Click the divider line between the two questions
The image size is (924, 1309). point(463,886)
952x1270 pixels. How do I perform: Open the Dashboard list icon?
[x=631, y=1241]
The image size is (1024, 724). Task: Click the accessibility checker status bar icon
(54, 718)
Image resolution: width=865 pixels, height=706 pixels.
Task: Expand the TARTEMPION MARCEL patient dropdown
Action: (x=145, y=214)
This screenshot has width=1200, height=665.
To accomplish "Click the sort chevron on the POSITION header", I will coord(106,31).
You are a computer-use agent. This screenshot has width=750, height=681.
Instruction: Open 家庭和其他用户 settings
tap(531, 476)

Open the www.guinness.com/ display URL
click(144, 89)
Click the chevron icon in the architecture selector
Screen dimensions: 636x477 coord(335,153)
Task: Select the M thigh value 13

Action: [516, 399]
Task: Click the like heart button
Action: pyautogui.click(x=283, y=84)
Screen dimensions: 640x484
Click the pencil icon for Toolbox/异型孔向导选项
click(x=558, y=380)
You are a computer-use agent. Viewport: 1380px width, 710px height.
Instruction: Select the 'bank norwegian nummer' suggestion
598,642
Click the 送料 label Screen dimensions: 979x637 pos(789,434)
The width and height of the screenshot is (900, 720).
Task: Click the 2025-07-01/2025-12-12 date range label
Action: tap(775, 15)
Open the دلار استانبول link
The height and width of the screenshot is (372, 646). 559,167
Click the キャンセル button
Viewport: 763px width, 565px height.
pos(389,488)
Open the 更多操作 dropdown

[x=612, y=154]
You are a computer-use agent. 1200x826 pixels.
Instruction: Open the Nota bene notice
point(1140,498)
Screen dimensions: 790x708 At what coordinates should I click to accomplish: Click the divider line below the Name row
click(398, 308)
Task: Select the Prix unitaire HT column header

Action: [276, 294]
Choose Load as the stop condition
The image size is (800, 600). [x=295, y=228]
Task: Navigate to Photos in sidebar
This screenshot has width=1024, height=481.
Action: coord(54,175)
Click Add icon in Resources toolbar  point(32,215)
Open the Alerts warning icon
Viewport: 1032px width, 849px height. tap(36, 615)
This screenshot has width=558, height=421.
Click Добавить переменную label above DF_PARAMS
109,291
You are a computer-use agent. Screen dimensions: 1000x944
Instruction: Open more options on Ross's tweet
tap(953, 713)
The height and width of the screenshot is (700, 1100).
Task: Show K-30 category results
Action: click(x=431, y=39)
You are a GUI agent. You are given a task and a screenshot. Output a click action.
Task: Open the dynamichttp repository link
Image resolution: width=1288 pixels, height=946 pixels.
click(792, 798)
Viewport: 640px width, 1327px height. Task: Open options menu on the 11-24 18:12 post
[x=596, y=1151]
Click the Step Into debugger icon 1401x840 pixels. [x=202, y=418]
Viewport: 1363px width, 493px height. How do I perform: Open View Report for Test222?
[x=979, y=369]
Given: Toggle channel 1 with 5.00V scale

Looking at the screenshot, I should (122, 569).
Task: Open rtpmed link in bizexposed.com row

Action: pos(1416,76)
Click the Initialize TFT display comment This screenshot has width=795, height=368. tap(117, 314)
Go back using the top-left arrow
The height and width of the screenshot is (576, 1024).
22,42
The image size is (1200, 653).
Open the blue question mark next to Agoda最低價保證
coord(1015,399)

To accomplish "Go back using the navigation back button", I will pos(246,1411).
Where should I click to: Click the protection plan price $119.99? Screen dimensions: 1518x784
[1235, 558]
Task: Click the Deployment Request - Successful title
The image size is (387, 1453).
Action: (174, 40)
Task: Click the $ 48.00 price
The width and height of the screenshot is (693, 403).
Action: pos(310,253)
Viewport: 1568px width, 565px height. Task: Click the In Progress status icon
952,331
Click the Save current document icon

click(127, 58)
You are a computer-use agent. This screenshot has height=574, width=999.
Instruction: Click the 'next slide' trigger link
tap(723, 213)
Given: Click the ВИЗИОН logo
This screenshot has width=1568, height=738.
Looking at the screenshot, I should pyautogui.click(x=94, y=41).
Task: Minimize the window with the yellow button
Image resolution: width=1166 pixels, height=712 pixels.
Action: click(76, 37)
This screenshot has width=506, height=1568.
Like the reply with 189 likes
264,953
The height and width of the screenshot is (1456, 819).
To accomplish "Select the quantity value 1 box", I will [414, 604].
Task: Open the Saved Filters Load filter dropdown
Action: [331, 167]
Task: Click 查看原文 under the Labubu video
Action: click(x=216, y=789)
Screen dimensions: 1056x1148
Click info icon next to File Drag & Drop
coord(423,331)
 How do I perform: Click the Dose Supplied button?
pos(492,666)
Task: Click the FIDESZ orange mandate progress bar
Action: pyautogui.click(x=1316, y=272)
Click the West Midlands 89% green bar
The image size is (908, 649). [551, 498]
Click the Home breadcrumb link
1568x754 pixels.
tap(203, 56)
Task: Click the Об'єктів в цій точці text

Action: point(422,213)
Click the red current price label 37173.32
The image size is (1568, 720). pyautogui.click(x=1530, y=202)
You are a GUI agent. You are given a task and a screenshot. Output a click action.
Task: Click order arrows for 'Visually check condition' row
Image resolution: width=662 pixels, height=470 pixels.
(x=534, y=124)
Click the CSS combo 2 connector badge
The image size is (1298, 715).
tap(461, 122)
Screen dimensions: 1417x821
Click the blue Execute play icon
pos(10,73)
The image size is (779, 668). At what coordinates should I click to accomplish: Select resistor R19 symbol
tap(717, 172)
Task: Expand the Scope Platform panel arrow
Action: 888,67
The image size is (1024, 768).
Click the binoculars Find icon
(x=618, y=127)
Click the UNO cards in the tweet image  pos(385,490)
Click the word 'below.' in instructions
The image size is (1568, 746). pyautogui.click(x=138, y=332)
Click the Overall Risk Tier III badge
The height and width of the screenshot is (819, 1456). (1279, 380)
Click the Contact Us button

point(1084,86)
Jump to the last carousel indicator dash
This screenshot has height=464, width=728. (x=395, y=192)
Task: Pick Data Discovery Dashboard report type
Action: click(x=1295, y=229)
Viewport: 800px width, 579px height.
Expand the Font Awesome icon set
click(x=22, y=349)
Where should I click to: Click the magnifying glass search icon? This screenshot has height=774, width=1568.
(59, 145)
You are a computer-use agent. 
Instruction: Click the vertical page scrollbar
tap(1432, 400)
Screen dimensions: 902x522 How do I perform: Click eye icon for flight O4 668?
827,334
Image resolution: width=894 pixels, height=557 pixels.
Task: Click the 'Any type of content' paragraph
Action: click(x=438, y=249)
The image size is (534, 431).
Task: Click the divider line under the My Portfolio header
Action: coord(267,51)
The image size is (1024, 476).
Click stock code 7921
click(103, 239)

==============================

DIRECTIONS: Only a number is wanted here: the count of lines above that hold the word "computer".

WRITTEN REPLY: 6